• **DOCUMENT SEGMENT**
While spring of 2020 introduced virtual instruction to all public schools, virtual schooling had already been growing in most states. We focus on pre-COVID-19 changes to full-time virtual school enrollment in public schools, and provide evidence on the relationship between virtual school enrollment, internet speed, community demographics, and traditional K–12 school achievement levels. We find negative associations between online enrollment and test achievement in brick-and-mortar schools, and low internet speeds. There is some evidence that students are less likely to enroll in virtual schools as the share of students of their own demographic in brick-and-mortar schools increases.

Disclosure statement

No potential conflict of interest was reported by the author(s).

Notes

1. As described in Gemin et al. (Citation2015), “Virtual schools are full-time online schools, sometimes referred to as cyber schools, which do not serve students at a physical facility. Teachers and students are geographically remote from one another, and all or most of the instruction is provided online. These may be virtual charter schools or non-charter virtual schools” (p. 6).

2. There is no census of full-time virtual public school students before the first year of tracking within the Common Core of Data, 2014. Wicks (Citation2010) bases his best estimate of 2010 full-time virtual school enrollments off of survey data, and classifies it as “somewhat conservative”. Such comparisons are challenging because definitions of full-time virtual school may be different. For instance, if “primarily virtual” schools are considered full-time virtual schools in the CCD then enrollment increased 120% since 2010. Regardless, the rise in virtual school enrollments is much higher than increases in overall enrollment (three percent) (National Center for Education Statistics, Citation2021a).

3. On the other hand, some states, such as New Jersey, will not allow school districts to offer virtual options in the 2021–2022 school year (Tully, Citation2021).

4. To be clear, we are not attempting to assess the quality of virtual K–12 education, rather whether achievement in brick-and-mortar schools predicts virtual school enrollment. For more on the limited evidence on the student achievement effects of online schooling, see Patrick and Powell (Citation2009), Ahn and McEachin (Citation2017), Molnar et al. (Citation2019), and Sahni et al. (Citation2021).

5. Estimates come from the annual National Education Policy Center on virtual schools. During this time no national data was collected in a standardized way. Instead, the authors estimate enrollment figures from reports on education management organizations and an annual report, Keeping Pace, paid for by the K–12 virtual schooling industry.

• **DATA SUPPLIED**
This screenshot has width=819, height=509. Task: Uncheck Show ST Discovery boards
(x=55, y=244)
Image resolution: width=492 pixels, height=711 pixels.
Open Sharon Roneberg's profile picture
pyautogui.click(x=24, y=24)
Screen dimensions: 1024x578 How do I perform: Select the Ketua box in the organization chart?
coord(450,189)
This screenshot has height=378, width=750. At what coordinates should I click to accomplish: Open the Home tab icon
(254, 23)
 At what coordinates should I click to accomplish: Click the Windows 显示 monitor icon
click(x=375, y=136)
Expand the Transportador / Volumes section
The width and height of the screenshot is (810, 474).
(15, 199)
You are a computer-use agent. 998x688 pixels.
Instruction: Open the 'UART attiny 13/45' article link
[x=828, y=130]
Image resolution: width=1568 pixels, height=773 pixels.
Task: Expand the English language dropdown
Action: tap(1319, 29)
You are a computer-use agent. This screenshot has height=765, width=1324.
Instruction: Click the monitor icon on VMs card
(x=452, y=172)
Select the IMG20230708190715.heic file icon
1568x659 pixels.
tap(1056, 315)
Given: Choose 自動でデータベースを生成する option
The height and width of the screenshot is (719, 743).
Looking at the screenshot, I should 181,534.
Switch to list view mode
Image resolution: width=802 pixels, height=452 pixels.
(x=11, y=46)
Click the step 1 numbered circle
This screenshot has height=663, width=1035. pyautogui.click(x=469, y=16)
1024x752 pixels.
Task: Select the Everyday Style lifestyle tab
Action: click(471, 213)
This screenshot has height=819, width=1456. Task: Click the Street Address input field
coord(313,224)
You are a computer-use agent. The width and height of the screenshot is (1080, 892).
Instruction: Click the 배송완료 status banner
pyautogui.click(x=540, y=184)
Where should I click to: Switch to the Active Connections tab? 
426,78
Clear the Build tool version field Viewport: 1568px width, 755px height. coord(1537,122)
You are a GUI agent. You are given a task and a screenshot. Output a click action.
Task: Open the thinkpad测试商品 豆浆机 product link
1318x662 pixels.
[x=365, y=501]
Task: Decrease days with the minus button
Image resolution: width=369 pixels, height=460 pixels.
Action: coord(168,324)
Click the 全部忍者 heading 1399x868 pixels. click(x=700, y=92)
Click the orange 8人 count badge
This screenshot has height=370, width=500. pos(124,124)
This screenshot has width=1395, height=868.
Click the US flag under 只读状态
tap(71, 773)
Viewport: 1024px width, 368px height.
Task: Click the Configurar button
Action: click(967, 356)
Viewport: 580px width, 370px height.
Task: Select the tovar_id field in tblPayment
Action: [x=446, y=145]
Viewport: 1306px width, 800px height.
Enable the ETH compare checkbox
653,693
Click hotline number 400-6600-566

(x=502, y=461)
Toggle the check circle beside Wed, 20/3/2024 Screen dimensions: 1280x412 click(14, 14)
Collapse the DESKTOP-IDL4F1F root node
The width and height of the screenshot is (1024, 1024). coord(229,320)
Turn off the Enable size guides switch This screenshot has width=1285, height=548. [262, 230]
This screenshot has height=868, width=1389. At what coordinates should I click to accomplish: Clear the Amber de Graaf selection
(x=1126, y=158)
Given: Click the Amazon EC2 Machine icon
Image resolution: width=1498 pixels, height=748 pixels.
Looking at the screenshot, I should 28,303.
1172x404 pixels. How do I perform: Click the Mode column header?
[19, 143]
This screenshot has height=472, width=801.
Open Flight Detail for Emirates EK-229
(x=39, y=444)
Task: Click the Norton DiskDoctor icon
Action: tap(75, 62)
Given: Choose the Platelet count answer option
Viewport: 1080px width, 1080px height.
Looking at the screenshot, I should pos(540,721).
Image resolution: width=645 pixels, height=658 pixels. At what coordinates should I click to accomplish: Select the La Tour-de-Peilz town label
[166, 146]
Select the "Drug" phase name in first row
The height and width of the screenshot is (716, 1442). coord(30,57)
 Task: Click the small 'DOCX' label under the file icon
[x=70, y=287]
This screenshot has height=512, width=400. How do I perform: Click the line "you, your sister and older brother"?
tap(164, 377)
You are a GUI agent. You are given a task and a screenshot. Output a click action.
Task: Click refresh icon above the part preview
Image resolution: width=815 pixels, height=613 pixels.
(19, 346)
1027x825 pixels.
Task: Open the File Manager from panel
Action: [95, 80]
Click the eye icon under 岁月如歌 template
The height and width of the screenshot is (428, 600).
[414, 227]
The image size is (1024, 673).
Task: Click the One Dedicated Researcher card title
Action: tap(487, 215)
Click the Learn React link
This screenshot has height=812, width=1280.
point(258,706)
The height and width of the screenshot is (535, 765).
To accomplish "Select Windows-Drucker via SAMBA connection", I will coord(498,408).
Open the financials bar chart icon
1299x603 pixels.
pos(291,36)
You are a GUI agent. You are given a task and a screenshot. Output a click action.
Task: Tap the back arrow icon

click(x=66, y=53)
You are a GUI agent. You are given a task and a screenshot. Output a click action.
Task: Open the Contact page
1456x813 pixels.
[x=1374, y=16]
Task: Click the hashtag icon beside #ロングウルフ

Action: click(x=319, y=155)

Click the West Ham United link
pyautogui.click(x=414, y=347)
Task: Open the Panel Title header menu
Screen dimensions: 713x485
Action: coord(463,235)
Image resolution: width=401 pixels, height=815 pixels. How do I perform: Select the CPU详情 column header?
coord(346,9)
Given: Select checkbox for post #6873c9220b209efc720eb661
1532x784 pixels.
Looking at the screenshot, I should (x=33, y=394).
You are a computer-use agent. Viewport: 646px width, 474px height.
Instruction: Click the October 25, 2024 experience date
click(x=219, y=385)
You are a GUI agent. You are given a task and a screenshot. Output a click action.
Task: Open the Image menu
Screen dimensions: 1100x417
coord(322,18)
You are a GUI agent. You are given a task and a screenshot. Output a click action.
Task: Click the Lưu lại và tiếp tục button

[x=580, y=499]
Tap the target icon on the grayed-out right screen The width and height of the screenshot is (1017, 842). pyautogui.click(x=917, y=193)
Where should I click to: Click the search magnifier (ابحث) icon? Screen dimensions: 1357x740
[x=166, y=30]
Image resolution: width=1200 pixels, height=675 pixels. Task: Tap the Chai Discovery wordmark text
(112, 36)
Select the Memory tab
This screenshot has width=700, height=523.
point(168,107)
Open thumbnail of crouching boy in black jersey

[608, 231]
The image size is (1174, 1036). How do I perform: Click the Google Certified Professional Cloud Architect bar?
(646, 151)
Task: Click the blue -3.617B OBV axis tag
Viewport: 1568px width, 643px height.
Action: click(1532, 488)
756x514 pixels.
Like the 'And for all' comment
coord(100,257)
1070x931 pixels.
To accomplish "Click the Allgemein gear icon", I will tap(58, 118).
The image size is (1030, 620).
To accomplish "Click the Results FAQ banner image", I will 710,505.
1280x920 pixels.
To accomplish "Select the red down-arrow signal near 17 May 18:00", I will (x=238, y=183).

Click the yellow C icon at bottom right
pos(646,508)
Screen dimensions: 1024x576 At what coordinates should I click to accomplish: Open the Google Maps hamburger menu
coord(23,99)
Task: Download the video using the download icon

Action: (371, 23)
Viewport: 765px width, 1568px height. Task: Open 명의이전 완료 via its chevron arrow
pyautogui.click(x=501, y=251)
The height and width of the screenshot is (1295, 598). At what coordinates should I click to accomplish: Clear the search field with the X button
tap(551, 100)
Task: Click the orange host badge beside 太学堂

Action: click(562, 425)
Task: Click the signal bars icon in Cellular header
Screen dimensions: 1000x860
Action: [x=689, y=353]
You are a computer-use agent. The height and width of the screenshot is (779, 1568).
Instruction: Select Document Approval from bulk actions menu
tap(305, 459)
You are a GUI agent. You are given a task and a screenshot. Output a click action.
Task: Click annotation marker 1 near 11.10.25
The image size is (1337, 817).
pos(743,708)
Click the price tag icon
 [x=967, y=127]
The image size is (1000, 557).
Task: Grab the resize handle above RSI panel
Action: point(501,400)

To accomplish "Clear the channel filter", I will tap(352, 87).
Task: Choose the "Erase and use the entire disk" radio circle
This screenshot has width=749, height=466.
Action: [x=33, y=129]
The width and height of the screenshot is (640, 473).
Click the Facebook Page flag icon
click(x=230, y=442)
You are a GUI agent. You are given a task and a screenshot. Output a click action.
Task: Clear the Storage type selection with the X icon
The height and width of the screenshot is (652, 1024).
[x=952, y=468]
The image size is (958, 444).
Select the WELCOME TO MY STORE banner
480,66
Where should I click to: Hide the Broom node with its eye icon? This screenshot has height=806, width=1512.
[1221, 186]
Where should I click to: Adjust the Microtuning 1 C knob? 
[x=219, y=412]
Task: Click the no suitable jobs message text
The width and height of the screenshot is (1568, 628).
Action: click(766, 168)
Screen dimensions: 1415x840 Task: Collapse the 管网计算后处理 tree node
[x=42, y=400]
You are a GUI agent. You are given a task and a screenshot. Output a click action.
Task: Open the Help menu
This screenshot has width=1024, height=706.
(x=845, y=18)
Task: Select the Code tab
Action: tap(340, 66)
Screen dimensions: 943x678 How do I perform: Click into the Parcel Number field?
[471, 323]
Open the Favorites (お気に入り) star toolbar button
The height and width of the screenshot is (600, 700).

• **PROBLEM 1**
Rewrite the passage on virtual school enrollment from "2. There is" up to and including "year (Tully, Citation2021).", swapping "challenging" for "difficult".
• **PROBLEM 2**
According to the passage on virtual school enrollment, why is it hard to compare full-time virtual school enrollment figures across years? Answer in one to three sentences.

• **RESPONSE 1**
2. There is no census of full-time virtual public school students before the first year of tracking within the Common Core of Data, 2014. Wicks (Citation2010) bases his best estimate of 2010 full-time virtual school enrollments off of survey data, and classifies it as “somewhat conservative”. Such comparisons are difficult because definitions of full-time virtual school may be different. For instance, if “primarily virtual” schools are considered full-time virtual schools in the CCD then enrollment increased 120% since 2010. Regardless, the rise in virtual school enrollments is much higher than increases in overall enrollment (three percent) (National Center for Education Statistics, Citation2021a).

3. On the other hand, some states, such as New Jersey, will not allow school districts to offer virtual options in the 2021–2022 school year (Tully, Citation2021).

• **RESPONSE 2**
Such comparisons are challenging because definitions of full-time virtual school may be different. For instance, counting "primarily virtual" schools as full-time virtual schools in the CCD would mean enrollment increased 120% since 2010.